Скорей домой – и потом верхом в поля.
Гнедая Царевна такая милая; нежные, чуть влажные, чуткие ноздри вздрагивают, и хочется поцеловать морду и мудрые глаза.
Вот Ева на седле, похлопывает упругую шею, чувствует запах животного и сердцем жадно ждет простора.
Раз-раз – и чудесный иноходец весело выносит Еву из усадьбы на волю. Проселочной дорогой мимо колосьев, васильков, стрекочущих кузнечиков – все дальше и дальше, навстречу солнцу. Играя, идет Царевна – и Ева верит ей и она Еве. В сущности, это уже одно живое, существо нераздельное, радуясь ветру, мчится по полям.
Вон краснеют осины и кудрявятся березы; туда – вниз, по дну оврага, где пахнет почему-то известью; чуть не под копытами взметнулся заяц, напомнив о пушистом зверином мире, о норах, охоте и лесных сказках.
Теперь уж не видит Ева, где и как едет; она только вдыхает лесные и полевые запахи и думает о Матвее.
«Неужели это суждено? И почему не стыдно?»
Ева повернула Царевну и помчалась домой в усадьбу. Помогал слезать с лошади Матвей и коснулся Евиной ноги. Помахивая хлыстом, со смехом, вбежала в залу Ева и трижды поцеловала удивленную княгиню.
Княгиня эпически, как сказитель, повествует об экспроприации у соседей:
– Приказчик им говорит: все деньги у барина.
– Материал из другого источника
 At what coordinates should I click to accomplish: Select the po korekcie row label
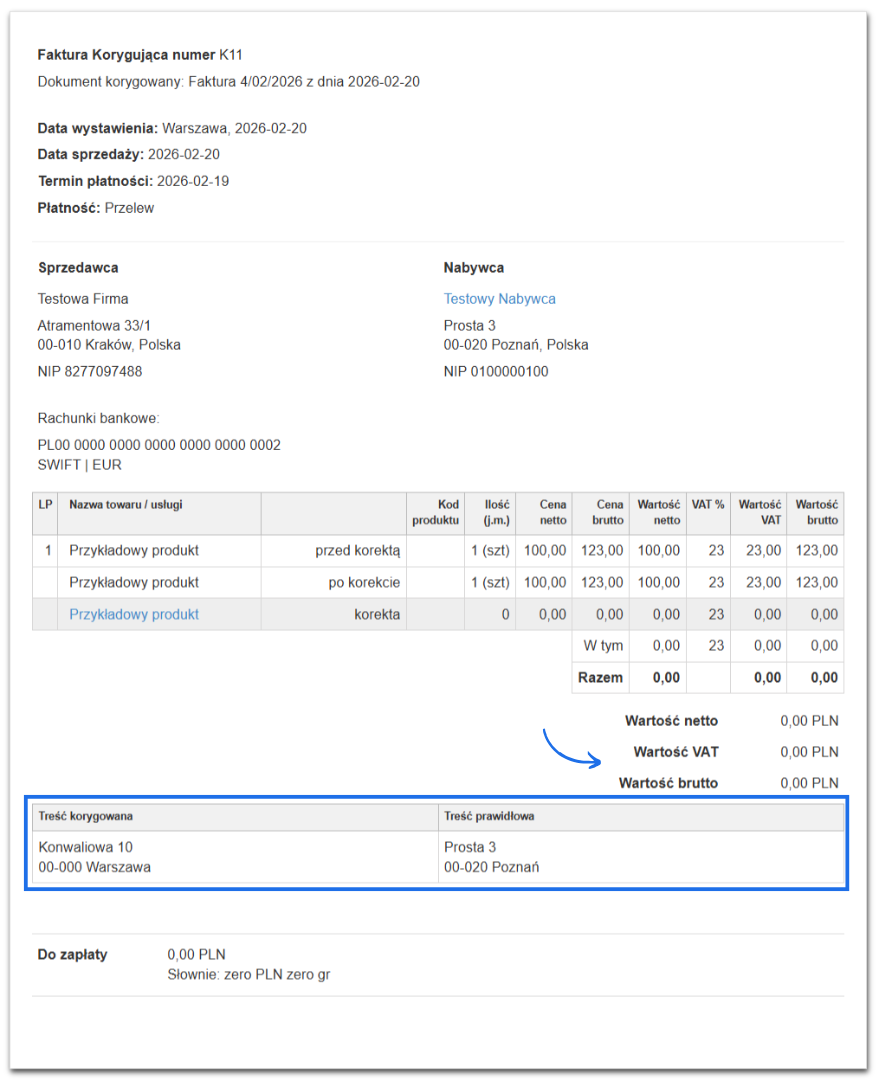pos(364,583)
Пожалуйте туда. Пошли. Так и так, говорят, по постановлению Центрального Комитета, извольте выдать по красненькой на брата и ведро водки. Амбары все-таки мы, говорят, сожжем… И представь, Ева, все знакомые мужики и народ непьющий: вдруг разгулялись…
И нет гнева в словах княгини: привыкла она не удивляться. Пусть и к ней придут: не все ли ей равно? Давно уж презирает она политику. А пьяненький князь – либерал: несколько смущен, что отстал от века, не понимает хорошенько, что значит эс-эр. Однако и такого уважает.
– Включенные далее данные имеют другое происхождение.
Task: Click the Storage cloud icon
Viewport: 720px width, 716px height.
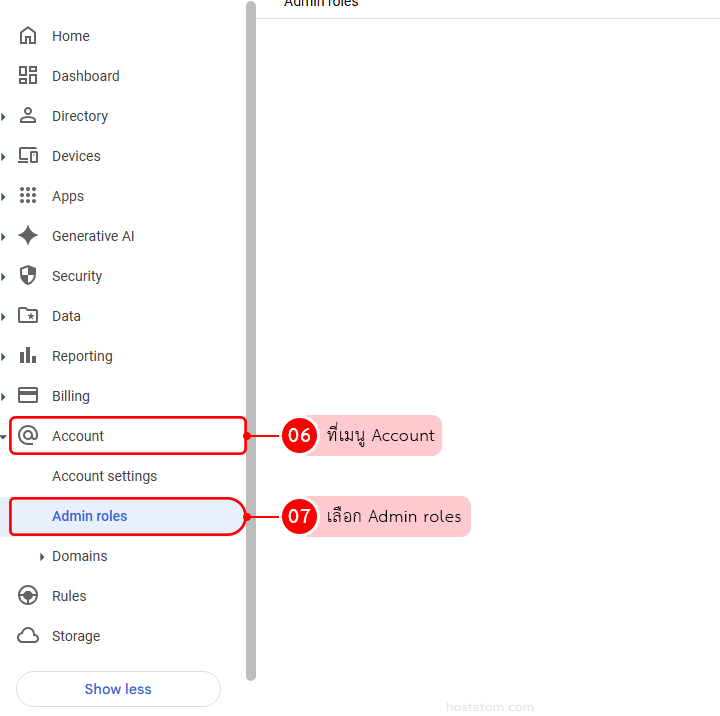Action: tap(28, 636)
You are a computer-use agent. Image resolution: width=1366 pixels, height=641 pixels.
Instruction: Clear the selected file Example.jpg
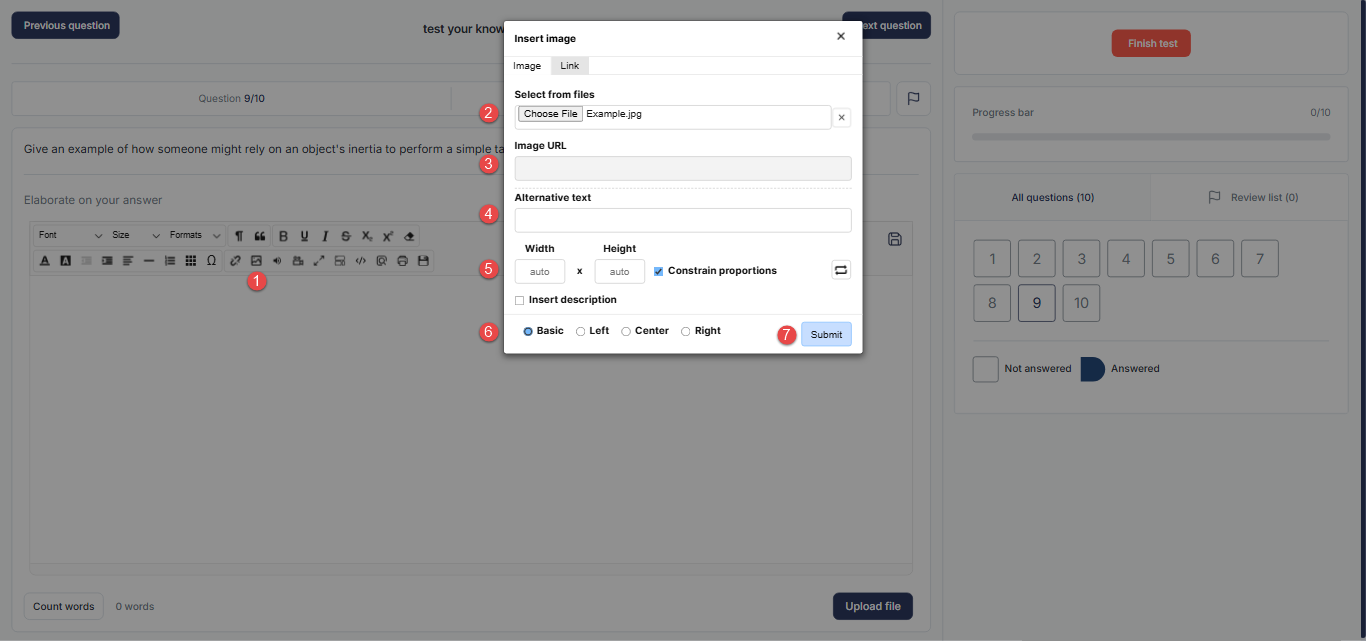point(841,118)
Ева растопыривает юбку, «делает Веласкеса», по семейному выражению, и вальсирует, кокетничая с предками в тяжелых рамах. Останавливается среди зала и страстно поет:
– Расскажите, княгиня, как вы влюбились в князя.
– Это было давно, Ева. Я все забыла.
– Расскажите, княгинюшка.
– Ну, он увез меня, конечно…
– Значит: экспроприировал?
– Что? Что такое?
– Простите, дорогая княгиня. Я не знаю, что со мной. У меня все перепуталось в голове. Вот, кажется, Матвей розы несет. Матвей! Матвей! Что, ночью в сад нельзя ходить? В беседку – нельзя?